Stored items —
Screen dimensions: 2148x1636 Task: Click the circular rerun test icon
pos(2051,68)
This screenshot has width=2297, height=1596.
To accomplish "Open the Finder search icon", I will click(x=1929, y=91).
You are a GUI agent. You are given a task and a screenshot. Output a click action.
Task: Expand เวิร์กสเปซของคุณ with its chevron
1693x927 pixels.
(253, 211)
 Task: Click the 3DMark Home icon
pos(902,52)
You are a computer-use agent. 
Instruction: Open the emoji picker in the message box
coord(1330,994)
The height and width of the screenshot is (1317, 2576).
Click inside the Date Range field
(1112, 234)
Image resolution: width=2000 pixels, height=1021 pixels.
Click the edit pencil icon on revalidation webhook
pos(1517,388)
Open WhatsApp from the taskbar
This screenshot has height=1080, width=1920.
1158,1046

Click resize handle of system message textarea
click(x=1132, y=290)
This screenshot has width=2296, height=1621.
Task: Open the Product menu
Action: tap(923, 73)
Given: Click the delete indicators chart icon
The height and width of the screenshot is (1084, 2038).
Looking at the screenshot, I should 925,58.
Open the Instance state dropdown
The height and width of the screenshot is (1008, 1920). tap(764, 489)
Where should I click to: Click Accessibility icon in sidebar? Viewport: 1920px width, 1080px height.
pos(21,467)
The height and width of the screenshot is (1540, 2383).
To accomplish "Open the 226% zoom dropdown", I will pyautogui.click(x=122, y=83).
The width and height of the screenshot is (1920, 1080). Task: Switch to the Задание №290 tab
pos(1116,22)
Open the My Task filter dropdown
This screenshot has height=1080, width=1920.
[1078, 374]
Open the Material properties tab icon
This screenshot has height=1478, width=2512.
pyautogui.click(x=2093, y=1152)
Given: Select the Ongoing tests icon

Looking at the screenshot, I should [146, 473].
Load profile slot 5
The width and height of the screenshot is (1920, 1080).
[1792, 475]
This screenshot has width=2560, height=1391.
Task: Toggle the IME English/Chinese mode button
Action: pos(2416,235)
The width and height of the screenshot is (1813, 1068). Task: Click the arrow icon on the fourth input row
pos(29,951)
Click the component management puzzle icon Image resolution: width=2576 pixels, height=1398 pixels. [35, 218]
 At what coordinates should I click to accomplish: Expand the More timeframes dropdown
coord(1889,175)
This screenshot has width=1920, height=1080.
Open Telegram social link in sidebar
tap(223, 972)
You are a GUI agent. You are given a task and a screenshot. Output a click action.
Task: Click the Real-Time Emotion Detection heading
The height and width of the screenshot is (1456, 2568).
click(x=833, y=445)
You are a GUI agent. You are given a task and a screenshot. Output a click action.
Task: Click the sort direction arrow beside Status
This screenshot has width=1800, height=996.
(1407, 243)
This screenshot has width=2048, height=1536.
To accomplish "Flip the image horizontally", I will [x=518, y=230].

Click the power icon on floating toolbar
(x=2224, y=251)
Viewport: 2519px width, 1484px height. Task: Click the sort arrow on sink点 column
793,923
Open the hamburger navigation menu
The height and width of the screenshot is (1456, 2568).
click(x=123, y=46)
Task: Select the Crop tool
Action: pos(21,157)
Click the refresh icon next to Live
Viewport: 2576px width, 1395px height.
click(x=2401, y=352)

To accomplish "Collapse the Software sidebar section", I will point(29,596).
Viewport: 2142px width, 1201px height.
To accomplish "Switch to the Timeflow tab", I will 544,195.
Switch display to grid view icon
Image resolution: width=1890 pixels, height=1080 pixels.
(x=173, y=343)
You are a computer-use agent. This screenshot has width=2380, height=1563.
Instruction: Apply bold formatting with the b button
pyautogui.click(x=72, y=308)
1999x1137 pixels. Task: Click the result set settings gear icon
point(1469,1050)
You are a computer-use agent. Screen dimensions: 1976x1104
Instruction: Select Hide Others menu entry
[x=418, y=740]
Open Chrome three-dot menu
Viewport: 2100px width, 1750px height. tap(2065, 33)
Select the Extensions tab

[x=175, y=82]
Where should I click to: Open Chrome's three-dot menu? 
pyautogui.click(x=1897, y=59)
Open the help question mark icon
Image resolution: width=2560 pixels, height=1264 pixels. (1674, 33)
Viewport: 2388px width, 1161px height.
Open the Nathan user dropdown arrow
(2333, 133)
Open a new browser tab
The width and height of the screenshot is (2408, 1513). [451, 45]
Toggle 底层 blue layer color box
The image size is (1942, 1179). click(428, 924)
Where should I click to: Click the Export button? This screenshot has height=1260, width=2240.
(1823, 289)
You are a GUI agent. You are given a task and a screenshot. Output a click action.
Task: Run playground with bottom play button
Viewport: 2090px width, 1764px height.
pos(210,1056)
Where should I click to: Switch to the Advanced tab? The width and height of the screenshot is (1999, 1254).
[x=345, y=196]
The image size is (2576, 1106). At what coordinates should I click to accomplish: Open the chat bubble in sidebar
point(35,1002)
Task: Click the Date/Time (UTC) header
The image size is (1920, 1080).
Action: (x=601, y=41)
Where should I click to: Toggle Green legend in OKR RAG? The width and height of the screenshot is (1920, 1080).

EXERCISE OBJECTIVE —
Please print out every entry again, exactly as it reads.

RESULT BELOW —
Screen dimensions: 2148x1636 Task: Click the circular rerun test icon
pos(2051,68)
This screenshot has width=2297, height=1596.
To accomplish "Open the Finder search icon", I will click(x=1929, y=91).
You are a GUI agent. You are given a task and a screenshot. Output a click action.
Task: Expand เวิร์กสเปซของคุณ with its chevron
1693x927 pixels.
(253, 211)
 Task: Click the 3DMark Home icon
pos(902,52)
You are a computer-use agent. 
Instruction: Open the emoji picker in the message box
coord(1330,994)
The height and width of the screenshot is (1317, 2576).
Click inside the Date Range field
(1112, 234)
Image resolution: width=2000 pixels, height=1021 pixels.
Click the edit pencil icon on revalidation webhook
pos(1517,388)
Open WhatsApp from the taskbar
This screenshot has height=1080, width=1920.
1158,1046

Click resize handle of system message textarea
click(x=1132, y=290)
This screenshot has width=2296, height=1621.
Task: Open the Product menu
Action: tap(923, 73)
Given: Click the delete indicators chart icon
The height and width of the screenshot is (1084, 2038).
Looking at the screenshot, I should 925,58.
Open the Instance state dropdown
The height and width of the screenshot is (1008, 1920). tap(764, 489)
Where should I click to: Click Accessibility icon in sidebar? Viewport: 1920px width, 1080px height.
pos(21,467)
The height and width of the screenshot is (1540, 2383).
To accomplish "Open the 226% zoom dropdown", I will pyautogui.click(x=122, y=83).
The width and height of the screenshot is (1920, 1080). Task: Switch to the Задание №290 tab
pos(1116,22)
Open the My Task filter dropdown
This screenshot has height=1080, width=1920.
[1078, 374]
Open the Material properties tab icon
This screenshot has height=1478, width=2512.
pyautogui.click(x=2093, y=1152)
Given: Select the Ongoing tests icon

Looking at the screenshot, I should [146, 473].
Load profile slot 5
The width and height of the screenshot is (1920, 1080).
[1792, 475]
This screenshot has width=2560, height=1391.
Task: Toggle the IME English/Chinese mode button
Action: pos(2416,235)
The width and height of the screenshot is (1813, 1068). Task: Click the arrow icon on the fourth input row
pos(29,951)
Click the component management puzzle icon Image resolution: width=2576 pixels, height=1398 pixels. [35, 218]
 At what coordinates should I click to accomplish: Expand the More timeframes dropdown
coord(1889,175)
This screenshot has width=1920, height=1080.
Open Telegram social link in sidebar
tap(223, 972)
You are a GUI agent. You are given a task and a screenshot. Output a click action.
Task: Click the Real-Time Emotion Detection heading
The height and width of the screenshot is (1456, 2568).
click(x=833, y=445)
You are a GUI agent. You are given a task and a screenshot. Output a click action.
Task: Click the sort direction arrow beside Status
This screenshot has width=1800, height=996.
(1407, 243)
This screenshot has width=2048, height=1536.
To accomplish "Flip the image horizontally", I will [x=518, y=230].

Click the power icon on floating toolbar
(x=2224, y=251)
Viewport: 2519px width, 1484px height. Task: Click the sort arrow on sink点 column
793,923
Open the hamburger navigation menu
The height and width of the screenshot is (1456, 2568).
click(x=123, y=46)
Task: Select the Crop tool
Action: pos(21,157)
Click the refresh icon next to Live
Viewport: 2576px width, 1395px height.
click(x=2401, y=352)

To accomplish "Collapse the Software sidebar section", I will point(29,596).
Viewport: 2142px width, 1201px height.
To accomplish "Switch to the Timeflow tab", I will 544,195.
Switch display to grid view icon
Image resolution: width=1890 pixels, height=1080 pixels.
(x=173, y=343)
You are a computer-use agent. This screenshot has width=2380, height=1563.
Instruction: Apply bold formatting with the b button
pyautogui.click(x=72, y=308)
1999x1137 pixels. Task: Click the result set settings gear icon
point(1469,1050)
You are a computer-use agent. Screen dimensions: 1976x1104
Instruction: Select Hide Others menu entry
[x=418, y=740]
Open Chrome three-dot menu
Viewport: 2100px width, 1750px height. tap(2065, 33)
Select the Extensions tab

[x=175, y=82]
Where should I click to: Open Chrome's three-dot menu? 
pyautogui.click(x=1897, y=59)
Open the help question mark icon
Image resolution: width=2560 pixels, height=1264 pixels. (1674, 33)
Viewport: 2388px width, 1161px height.
Open the Nathan user dropdown arrow
(2333, 133)
Open a new browser tab
The width and height of the screenshot is (2408, 1513). [451, 45]
Toggle 底层 blue layer color box
The image size is (1942, 1179). click(428, 924)
Where should I click to: Click the Export button? This screenshot has height=1260, width=2240.
(1823, 289)
You are a GUI agent. You are given a task and a screenshot. Output a click action.
Task: Run playground with bottom play button
Viewport: 2090px width, 1764px height.
pos(210,1056)
Where should I click to: Switch to the Advanced tab? The width and height of the screenshot is (1999, 1254).
[x=345, y=196]
The image size is (2576, 1106). At what coordinates should I click to accomplish: Open the chat bubble in sidebar
point(35,1002)
Task: Click the Date/Time (UTC) header
The image size is (1920, 1080).
Action: (x=601, y=41)
Where should I click to: Toggle Green legend in OKR RAG? The width and height of the screenshot is (1920, 1080).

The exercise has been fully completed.